* start INFORMATION PROVIDED *

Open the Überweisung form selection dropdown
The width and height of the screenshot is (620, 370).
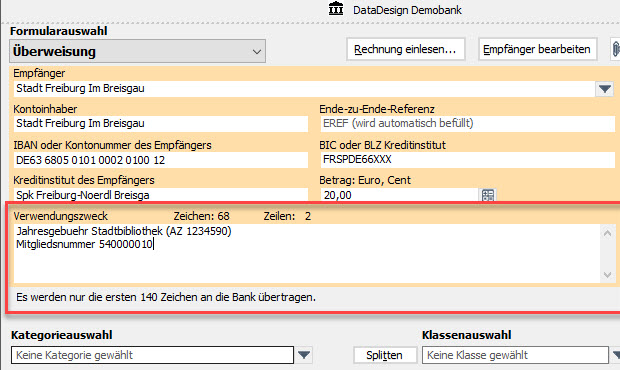coord(138,51)
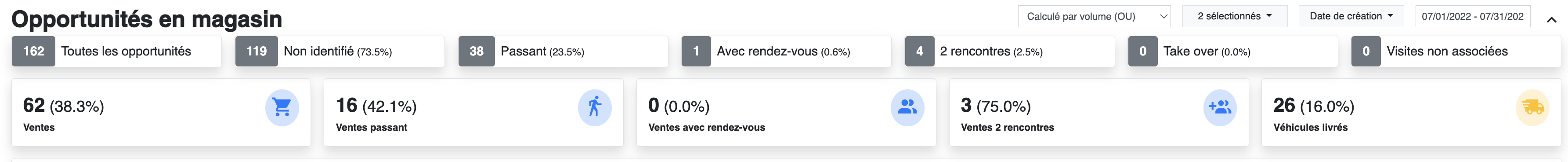Open the Date de création dropdown

1351,16
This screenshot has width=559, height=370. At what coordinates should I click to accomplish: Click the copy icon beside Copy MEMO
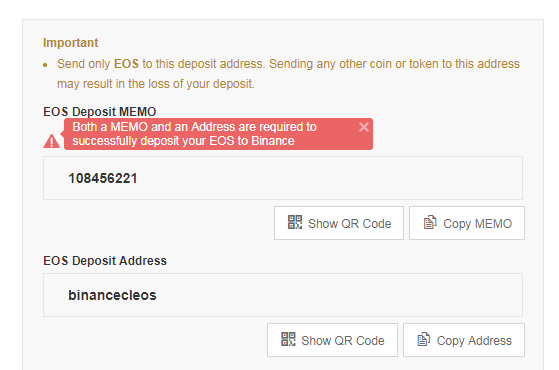(x=430, y=222)
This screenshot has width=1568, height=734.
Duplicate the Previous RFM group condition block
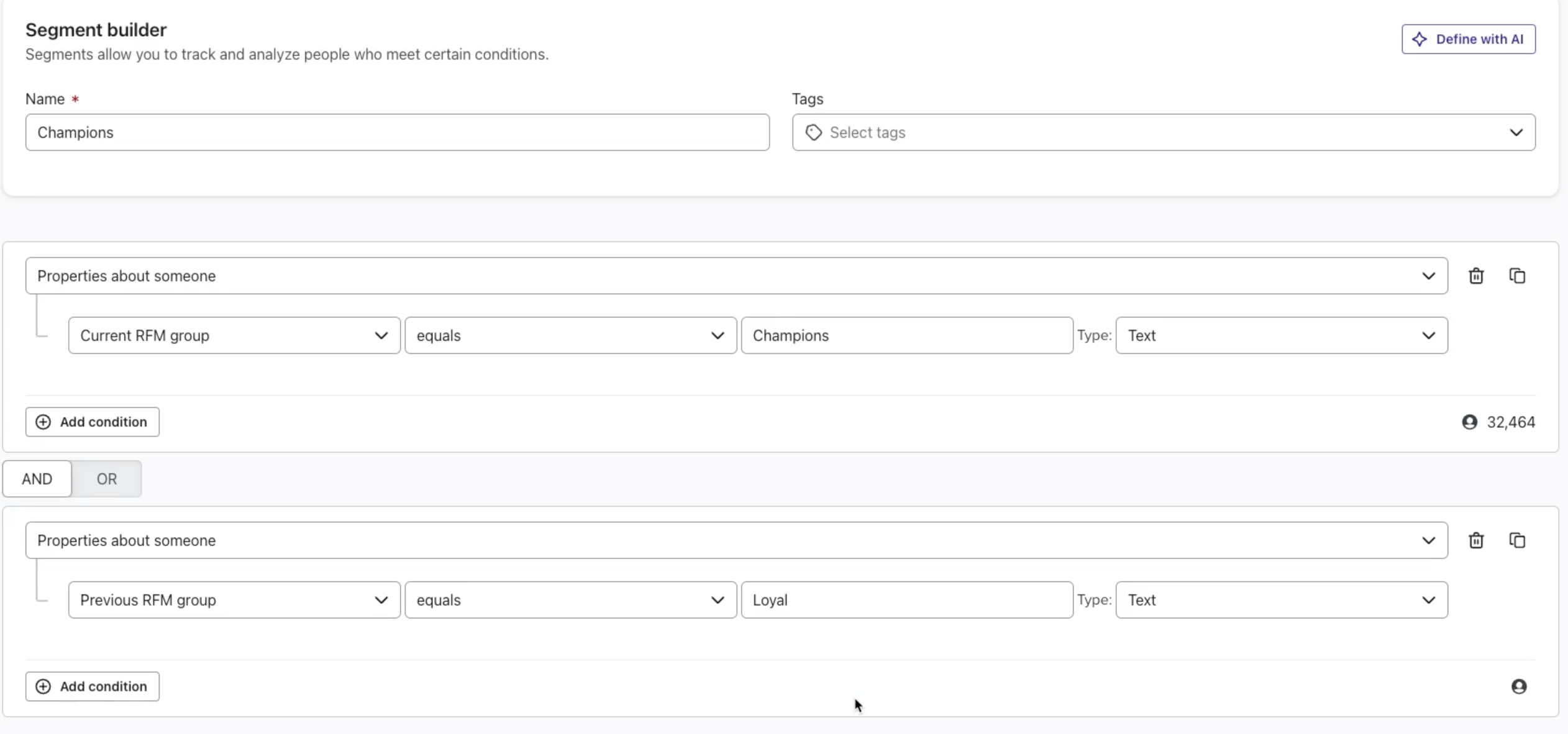click(x=1517, y=540)
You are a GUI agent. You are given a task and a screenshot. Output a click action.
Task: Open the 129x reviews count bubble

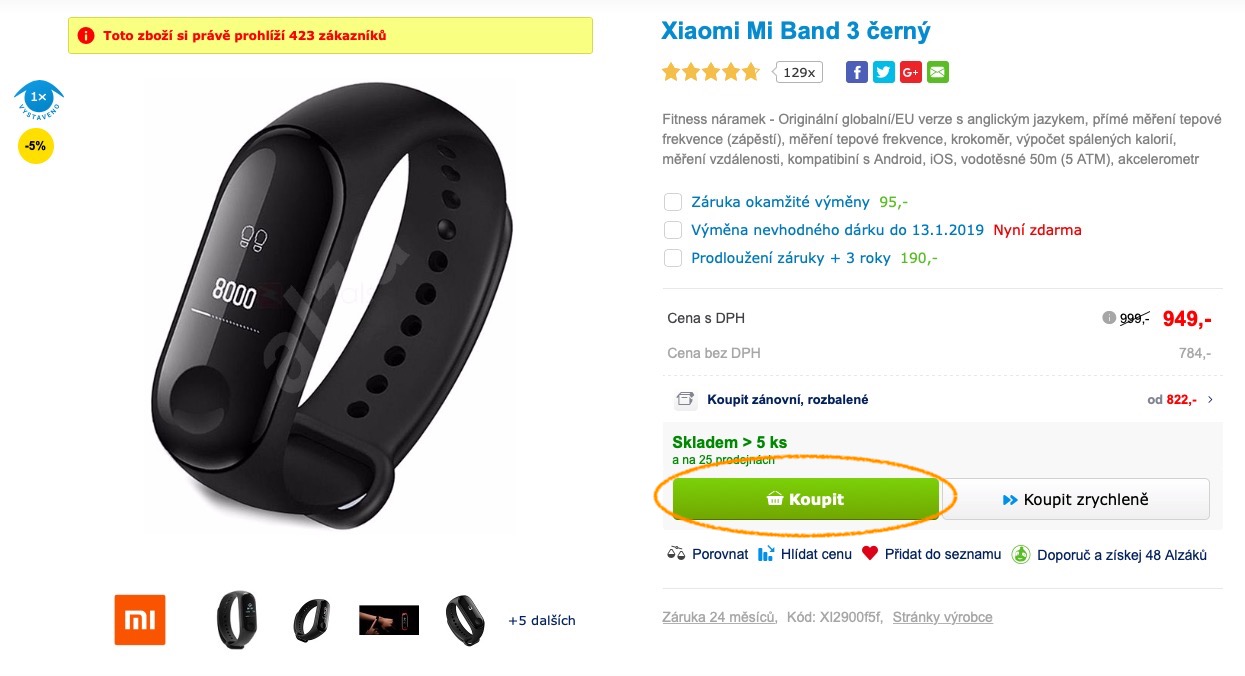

* end INFORMATION PROVIDED *

TO DO >> Arrange every line of the items above as a Markdown table with the columns Row and Line, numbering the rows and leaving out blank lines. Omit the pictures from the table.

ANSWER TO THE TASK >>
| Row | Line |
|---|---|
| 1 | Open the Überweisung form selection dropdown |
| 2 | The width and height of the screenshot is (620, 370). |
| 3 | coord(138,51) |
| 4 | Open the Date de création dropdown |
| 5 | 1351,16 |
| 6 | This screenshot has width=559, height=370. At what coordinates should I click to accomplish: Click the copy icon beside Copy MEMO |
| 7 | (x=430, y=222) |
| 8 | This screenshot has width=1568, height=734. |
| 9 | Duplicate the Previous RFM group condition block |
| 10 | click(x=1517, y=540) |
| 11 | You are a GUI agent. You are given a task and a screenshot. Output a click action. |
| 12 | Task: Open the 129x reviews count bubble |